国立大学の自治のあり知った時期を「先週」「ごく最近」「報道を通じて」と答弁(2023年11月14日の衆院文部科学委員会)。直後の国立大学協会の総会では、永田恭介会長(筑波大学学長)が法案の閣議決定前に文科省から説明がなかったことに強い不快感を表明するなど、当事者不在の法案作成過程が浮き彫りになりました。

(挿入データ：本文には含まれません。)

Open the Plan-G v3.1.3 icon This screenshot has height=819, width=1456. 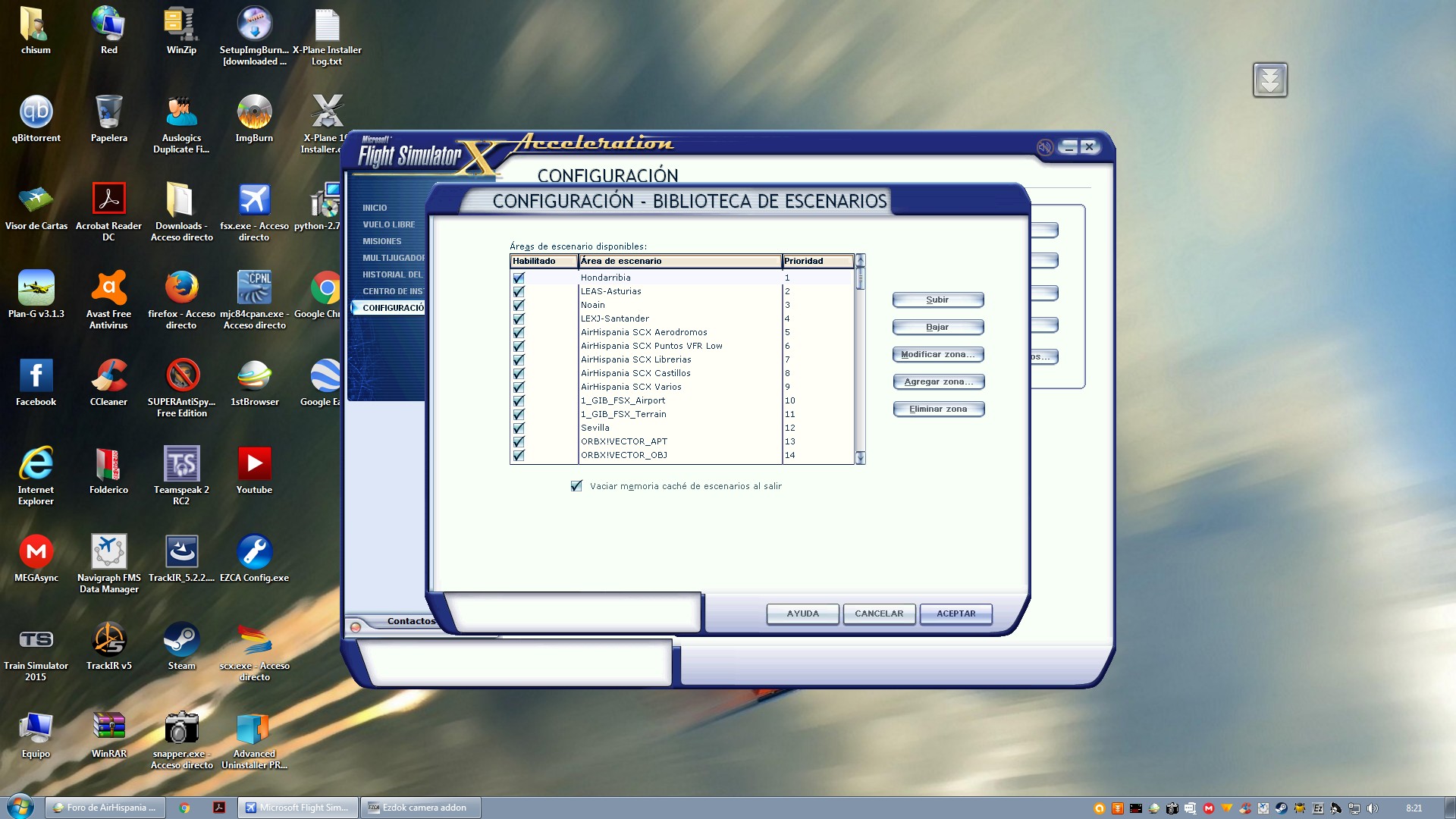click(x=36, y=288)
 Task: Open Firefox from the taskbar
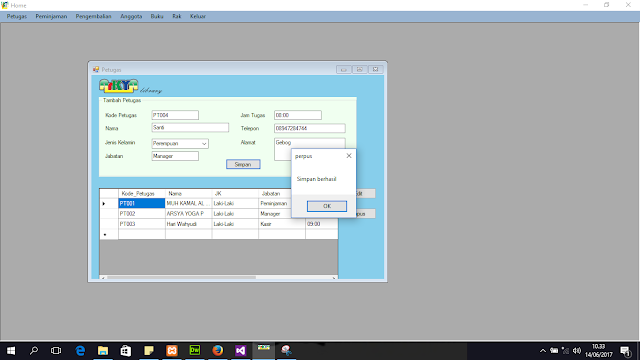coord(218,351)
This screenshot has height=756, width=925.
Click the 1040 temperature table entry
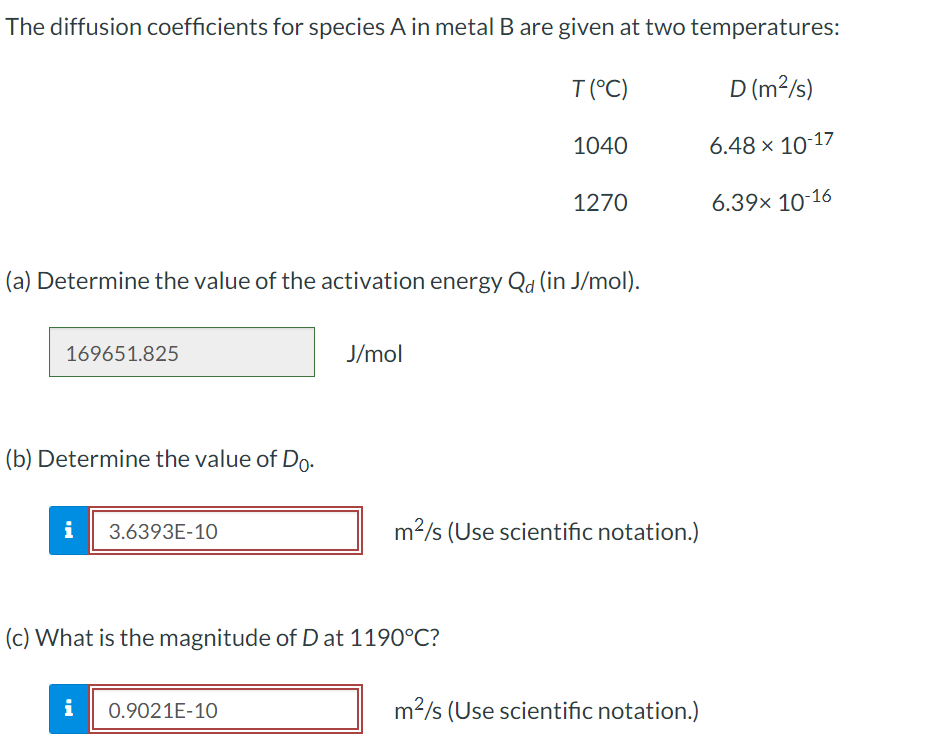pos(599,145)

国立大学法人改悪案の廃案を求めて声を上げる人たち。マイクを握っているのは光本教授=2023年12月5日、参院議員会館前

建前投げ捨てる
そもそも合議体設置は大学ファンドの支援を受ける国際卓越研究大学(卓越大)の認定要件であり、政府は2022年の国会では卓越大以外の国立大学に合議体設置を押し付けることはないと明確に答弁していました。卓越大かどうかにかかわらず大学の規模を口実に合議体の設置を強制する改悪国大法は、22年の国会答弁に明らかに反しています。設置を強制する大学は政令で決まるため、政府の意向で自由に対象が拡大します。
高等教育論が専門の北海道大学の光本滋教授は、卓越大の仕組み自体が非常に問題だとしたうえで「卓越大に応募して合議体を設置するのは大学の判断といえないこともないが、法律での設置強制は各大学の自主性・自律性尊重という国立大学法人化時に文科省が掲げた建前すら投げ捨てるものだ」と批判します。
光本氏はまた、合議体の学外委員に拒否権など強力な権限を与える文科省案を、構成員の対等な関係性を基礎とする大学自治とは異質な仕組みだと指摘します。
大学自治は憲法23条の「学問の自由」と密接不可分の存在で、政府も国会答弁でそのことを認めています。

戦前の反省から
憲法の教科書の定番、芦部信喜東大名誉教授の『憲法』は、23条を明治憲法下での「学問の自由ないしは学説の内容が、直接国家権力によって侵害された歴史を踏まえて、特に規定されたもの」だと解説。大学自治とは「大学における研究教育の自由を十分に保障するために、大学の内部行政に関しては大学の自主的な決定に任せ、大学内の問題に外部勢力が干渉することを排除しようとするもの」だと説明します。
大学自治のおよぶ範囲は、教員人事、施設管理、学生管理、研究・教育の内容と方法の自主的決定、予算管理などが含まれると考えられています。
しかし卓越大や特定国立大では、合議体の学外委員が、6年間の中期計画や年間3%の事業成長のための体制強化計画、予算編成などで学長を超える発言権を有するようになります。卓越大の選定を担う文科省有識者会議の上山隆大座長は21年、合議体に産業界の代表が入り学部や教育課程の改変を求めることは「十分ある」と語っています。
憲法が求める大学自治のあり方を大学ファンドが激しく揺さぶっています。(つづく)

「しんぶん赤旗」日刊紙 2024年4月24日付掲載


そもそも合議体設置は大学ファンドの支援を受ける国際卓越研究大学(卓越大)の認定要件であり、政府は2022年の国会では卓越大以外の国立大学に合議体設置を押し付けることはないと明確に答弁。卓越大かどうかにかかわらず大学の規模を口実に合議体の設置を強制する改悪国大法は、22年の国会答弁に明らかに反しています。
「合議体」と言いながら、その主導権を握るのは外部委員。大学自治、つまり「大学における研究教育の自由を十分に保障するために、大学の内部行政に関しては大学の自主的な決定に任せ、大学内の問題に外部勢力が干渉することを排除しようとするもの」を明らかにはく奪することに。